If you're struggling with a short temper, take a pause when you need to, advises Orozco. "If you have younger children, this may seem almost impossible to do. But even going to the bathroom and putting some water on your face could be all you need to prevent a major blowout," she says.

Once you're calm, take this opportunity to be an emotional role model. "Many parents hide their emotions from their children, and the reality is that kids have all these emotions, too," she says. Teach your children to think of emotions as neutral, not "good" or "bad." Sharing when you're sad or nervous, for instance, encourages your kids to open up when they're struggling, too.

4. You’re taking a back seat at work

You used to jump at the chance to take on new projects. Now, you’re letting your coworkers step up for assignments that speak to your interests. What gives?

It’s a classic sign of the low self-esteem that can often accompany financial stress. "[Financial stress] makes it hard to trust yourself, and even prevents you from pursuing better and more profitable opportunities," Orozco explains. "There is a part of you that wants to rationalize why you don’t deserve better opportunities, or why you don't deserve financial relaxation."

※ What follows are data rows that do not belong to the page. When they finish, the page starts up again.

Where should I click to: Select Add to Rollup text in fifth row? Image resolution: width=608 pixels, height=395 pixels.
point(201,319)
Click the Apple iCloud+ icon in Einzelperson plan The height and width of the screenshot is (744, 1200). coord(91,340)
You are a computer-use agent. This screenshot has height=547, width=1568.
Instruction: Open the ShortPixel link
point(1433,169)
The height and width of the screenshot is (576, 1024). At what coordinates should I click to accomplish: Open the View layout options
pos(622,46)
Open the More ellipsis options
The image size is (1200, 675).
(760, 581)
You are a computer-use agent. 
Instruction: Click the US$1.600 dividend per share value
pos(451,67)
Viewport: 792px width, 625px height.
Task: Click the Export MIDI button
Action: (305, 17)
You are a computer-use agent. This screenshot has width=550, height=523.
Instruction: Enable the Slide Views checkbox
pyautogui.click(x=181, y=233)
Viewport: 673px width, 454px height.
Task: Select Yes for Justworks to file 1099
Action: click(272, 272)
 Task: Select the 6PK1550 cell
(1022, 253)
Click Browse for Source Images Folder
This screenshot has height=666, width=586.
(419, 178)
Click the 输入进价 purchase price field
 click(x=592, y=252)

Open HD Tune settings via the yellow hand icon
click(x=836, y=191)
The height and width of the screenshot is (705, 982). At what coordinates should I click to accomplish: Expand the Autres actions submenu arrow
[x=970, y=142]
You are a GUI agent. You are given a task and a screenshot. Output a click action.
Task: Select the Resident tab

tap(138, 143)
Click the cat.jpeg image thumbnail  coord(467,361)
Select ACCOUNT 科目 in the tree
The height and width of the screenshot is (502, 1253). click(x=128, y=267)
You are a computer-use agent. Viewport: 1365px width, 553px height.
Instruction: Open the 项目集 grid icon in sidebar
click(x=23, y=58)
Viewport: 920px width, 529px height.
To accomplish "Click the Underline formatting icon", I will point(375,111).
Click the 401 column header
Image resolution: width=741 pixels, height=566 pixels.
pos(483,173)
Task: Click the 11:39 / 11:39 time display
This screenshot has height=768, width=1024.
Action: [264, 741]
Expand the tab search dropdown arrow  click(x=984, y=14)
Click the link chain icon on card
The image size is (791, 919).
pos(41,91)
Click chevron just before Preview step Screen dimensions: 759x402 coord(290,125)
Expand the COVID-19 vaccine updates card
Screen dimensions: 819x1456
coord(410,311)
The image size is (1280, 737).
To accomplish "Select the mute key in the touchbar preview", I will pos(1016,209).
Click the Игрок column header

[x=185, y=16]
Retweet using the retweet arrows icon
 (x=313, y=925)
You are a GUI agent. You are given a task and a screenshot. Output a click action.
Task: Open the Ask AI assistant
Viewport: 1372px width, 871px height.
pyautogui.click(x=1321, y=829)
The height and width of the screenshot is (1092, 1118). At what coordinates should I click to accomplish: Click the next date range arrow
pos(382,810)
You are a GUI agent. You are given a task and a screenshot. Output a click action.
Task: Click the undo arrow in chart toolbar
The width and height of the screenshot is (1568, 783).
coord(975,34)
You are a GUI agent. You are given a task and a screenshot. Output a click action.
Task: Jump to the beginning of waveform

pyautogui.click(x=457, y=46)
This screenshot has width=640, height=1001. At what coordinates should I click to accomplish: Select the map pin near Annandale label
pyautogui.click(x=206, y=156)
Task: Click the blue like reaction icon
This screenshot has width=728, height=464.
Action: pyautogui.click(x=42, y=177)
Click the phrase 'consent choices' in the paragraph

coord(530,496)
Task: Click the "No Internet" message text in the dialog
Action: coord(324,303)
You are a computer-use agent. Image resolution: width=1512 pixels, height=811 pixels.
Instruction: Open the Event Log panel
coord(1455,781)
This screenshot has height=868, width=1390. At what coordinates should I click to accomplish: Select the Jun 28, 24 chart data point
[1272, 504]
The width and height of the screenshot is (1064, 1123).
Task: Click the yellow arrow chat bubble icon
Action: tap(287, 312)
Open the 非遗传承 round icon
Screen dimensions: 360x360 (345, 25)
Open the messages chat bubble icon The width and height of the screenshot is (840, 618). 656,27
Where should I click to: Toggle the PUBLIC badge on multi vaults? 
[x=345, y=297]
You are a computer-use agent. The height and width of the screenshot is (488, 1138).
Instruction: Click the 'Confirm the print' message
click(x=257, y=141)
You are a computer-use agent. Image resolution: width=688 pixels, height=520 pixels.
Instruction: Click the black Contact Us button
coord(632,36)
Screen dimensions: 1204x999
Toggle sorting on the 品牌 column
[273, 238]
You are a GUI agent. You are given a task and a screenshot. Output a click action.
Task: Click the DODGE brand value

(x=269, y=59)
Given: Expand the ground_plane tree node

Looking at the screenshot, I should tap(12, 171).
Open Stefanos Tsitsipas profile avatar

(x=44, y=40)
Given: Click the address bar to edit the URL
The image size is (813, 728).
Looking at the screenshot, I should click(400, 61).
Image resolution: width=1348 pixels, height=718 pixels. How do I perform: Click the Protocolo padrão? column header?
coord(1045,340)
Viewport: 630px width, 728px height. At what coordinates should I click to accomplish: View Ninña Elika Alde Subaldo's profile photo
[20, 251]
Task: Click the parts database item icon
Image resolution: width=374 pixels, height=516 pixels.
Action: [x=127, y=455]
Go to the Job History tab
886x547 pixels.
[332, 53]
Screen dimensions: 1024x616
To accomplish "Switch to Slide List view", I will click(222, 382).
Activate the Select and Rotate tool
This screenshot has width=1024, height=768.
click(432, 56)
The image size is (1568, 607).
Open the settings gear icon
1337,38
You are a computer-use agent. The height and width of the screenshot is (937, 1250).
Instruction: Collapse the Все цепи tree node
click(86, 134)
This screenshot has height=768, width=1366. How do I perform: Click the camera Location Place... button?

What's more: Employees who don’t feel financially healthy report feeling less productive at work, according to a recent study by MetLife. Money worries can also make you feel less engaged and successful, so you're less likely to put yourself out there.

What to do instead

Push back against the negative thought patterns that accompany low self-esteem. "As simple as it sounds, challenging those thoughts if they arise may be a great start," Orozco says. If you're struggling, think of your loved ones and why they deserve for you to thrive at work. "Many times, it is easier to find that open window of opportunity as parents when we think about our children first."

Your mentors and former and current colleagues can also help. "As awkward as it may feel, asking them when they were impressed by something you did at work can be what you need to hear to remember you've got this," she says.

Seek out support to make managing money feel good

Feel free to take advantage of the mental and financial wellness resources your employer offers, such as discounted expert services, a free crisis hotline, or digital solutions, like the Upwise app. Using Upwise can help you monitor your emotions about money and can help build confidence in your finances by creating good money habits, no matter where you are in your financial journey. “It’s scary to address money stress," Sirico says. "But it can set you free.”